Task to carry out = Please return all of the records that follow, exactly as written.

Excerpted records =
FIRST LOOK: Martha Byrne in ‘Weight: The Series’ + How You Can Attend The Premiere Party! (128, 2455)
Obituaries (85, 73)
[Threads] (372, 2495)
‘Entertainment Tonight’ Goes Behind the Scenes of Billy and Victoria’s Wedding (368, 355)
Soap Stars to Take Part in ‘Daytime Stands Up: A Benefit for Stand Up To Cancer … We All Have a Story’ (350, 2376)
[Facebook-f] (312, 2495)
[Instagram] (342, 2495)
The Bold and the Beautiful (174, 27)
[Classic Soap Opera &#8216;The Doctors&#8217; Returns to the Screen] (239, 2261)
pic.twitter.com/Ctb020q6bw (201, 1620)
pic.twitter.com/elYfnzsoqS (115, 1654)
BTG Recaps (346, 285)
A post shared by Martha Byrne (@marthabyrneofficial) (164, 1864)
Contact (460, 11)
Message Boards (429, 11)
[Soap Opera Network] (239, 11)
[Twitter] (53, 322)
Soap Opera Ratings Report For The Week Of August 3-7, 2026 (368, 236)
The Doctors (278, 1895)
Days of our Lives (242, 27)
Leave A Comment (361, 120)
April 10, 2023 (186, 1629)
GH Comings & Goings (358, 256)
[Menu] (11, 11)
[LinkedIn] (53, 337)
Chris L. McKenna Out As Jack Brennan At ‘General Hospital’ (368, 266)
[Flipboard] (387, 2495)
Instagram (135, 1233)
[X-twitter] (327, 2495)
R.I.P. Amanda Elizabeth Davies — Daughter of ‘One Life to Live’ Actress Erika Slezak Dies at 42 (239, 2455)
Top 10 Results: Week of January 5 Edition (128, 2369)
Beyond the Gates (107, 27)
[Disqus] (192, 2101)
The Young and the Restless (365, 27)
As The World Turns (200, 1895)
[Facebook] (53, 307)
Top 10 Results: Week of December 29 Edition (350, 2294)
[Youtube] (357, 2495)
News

Expected output =
FIRST LOOK: Martha Byrne in ‘Weight: The Series’ + How You Can Attend The Premiere Party! (128, 2455)
Obituaries (85, 73)
[Threads] (372, 2495)
‘Entertainment Tonight’ Goes Behind the Scenes of Billy and Victoria’s Wedding (368, 355)
Soap Stars to Take Part in ‘Daytime Stands Up: A Benefit for Stand Up To Cancer … We All Have a Story’ (350, 2376)
[Facebook-f] (312, 2495)
[Instagram] (342, 2495)
The Bold and the Beautiful (174, 27)
[Classic Soap Opera &#8216;The Doctors&#8217; Returns to the Screen] (239, 2261)
pic.twitter.com/Ctb020q6bw (201, 1620)
pic.twitter.com/elYfnzsoqS (115, 1654)
BTG Recaps (346, 285)
A post shared by Martha Byrne (@marthabyrneofficial) (164, 1864)
Contact (460, 11)
Message Boards (429, 11)
[Soap Opera Network] (239, 11)
[Twitter] (53, 322)
Soap Opera Ratings Report For The Week Of August 3-7, 2026 (368, 236)
The Doctors (278, 1895)
Days of our Lives (242, 27)
Leave A Comment (361, 120)
April 10, 2023 (186, 1629)
GH Comings & Goings (358, 256)
[Menu] (11, 11)
[LinkedIn] (53, 337)
Chris L. McKenna Out As Jack Brennan At ‘General Hospital’ (368, 266)
[Flipboard] (387, 2495)
Instagram (135, 1233)
[X-twitter] (327, 2495)
R.I.P. Amanda Elizabeth Davies — Daughter of ‘One Life to Live’ Actress Erika Slezak Dies at 42 (239, 2455)
Top 10 Results: Week of January 5 Edition (128, 2369)
Beyond the Gates (107, 27)
[Disqus] (192, 2101)
The Young and the Restless (365, 27)
As The World Turns (200, 1895)
[Facebook] (53, 307)
Top 10 Results: Week of December 29 Edition (350, 2294)
[Youtube] (357, 2495)
News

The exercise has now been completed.